= EXCERPTED DATA =
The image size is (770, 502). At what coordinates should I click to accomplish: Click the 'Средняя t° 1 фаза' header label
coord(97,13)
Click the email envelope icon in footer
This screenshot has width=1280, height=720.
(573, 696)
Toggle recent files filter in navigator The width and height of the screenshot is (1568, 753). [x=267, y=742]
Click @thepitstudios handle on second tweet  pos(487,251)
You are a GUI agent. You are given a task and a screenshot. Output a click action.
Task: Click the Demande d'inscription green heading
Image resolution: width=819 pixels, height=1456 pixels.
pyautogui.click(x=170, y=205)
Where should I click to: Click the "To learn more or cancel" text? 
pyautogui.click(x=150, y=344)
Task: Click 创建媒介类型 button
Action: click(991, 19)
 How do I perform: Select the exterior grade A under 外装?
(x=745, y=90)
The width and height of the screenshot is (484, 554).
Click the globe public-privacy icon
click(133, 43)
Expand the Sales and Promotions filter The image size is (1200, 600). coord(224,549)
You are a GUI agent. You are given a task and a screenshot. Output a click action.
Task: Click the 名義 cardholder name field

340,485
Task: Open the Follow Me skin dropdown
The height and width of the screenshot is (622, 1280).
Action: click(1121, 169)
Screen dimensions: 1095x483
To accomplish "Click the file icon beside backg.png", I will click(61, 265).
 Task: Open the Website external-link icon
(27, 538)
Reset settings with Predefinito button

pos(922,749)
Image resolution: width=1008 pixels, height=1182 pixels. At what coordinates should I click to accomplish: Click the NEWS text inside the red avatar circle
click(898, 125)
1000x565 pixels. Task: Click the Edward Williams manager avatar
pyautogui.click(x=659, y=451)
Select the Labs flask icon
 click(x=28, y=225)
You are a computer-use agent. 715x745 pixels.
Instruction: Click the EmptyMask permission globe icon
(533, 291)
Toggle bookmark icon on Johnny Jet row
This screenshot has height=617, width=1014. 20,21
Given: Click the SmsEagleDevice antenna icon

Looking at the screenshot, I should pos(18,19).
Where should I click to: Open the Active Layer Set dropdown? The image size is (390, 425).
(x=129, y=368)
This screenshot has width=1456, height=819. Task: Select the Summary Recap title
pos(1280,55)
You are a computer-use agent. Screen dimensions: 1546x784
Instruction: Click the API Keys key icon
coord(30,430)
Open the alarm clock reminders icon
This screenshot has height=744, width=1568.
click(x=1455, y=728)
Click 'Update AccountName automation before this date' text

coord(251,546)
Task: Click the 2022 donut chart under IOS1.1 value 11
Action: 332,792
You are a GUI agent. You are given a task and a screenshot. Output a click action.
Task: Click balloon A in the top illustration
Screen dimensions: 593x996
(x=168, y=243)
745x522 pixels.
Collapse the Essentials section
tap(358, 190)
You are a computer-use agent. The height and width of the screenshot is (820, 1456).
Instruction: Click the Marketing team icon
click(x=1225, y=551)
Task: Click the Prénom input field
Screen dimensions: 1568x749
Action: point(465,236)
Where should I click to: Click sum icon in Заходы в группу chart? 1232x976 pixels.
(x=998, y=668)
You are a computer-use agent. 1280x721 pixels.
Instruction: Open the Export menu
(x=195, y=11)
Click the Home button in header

= EXERCISE GOAL =
Quote the lines of the listing above that run from the line with "Screen dimensions: 1568x749" through its last line, both included, and nothing else.

= EXERCISE SOLUTION =
Screen dimensions: 1568x749
Action: point(465,236)
Where should I click to: Click sum icon in Заходы в группу chart? 1232x976 pixels.
(x=998, y=668)
You are a computer-use agent. 1280x721 pixels.
Instruction: Open the Export menu
(x=195, y=11)
Click the Home button in header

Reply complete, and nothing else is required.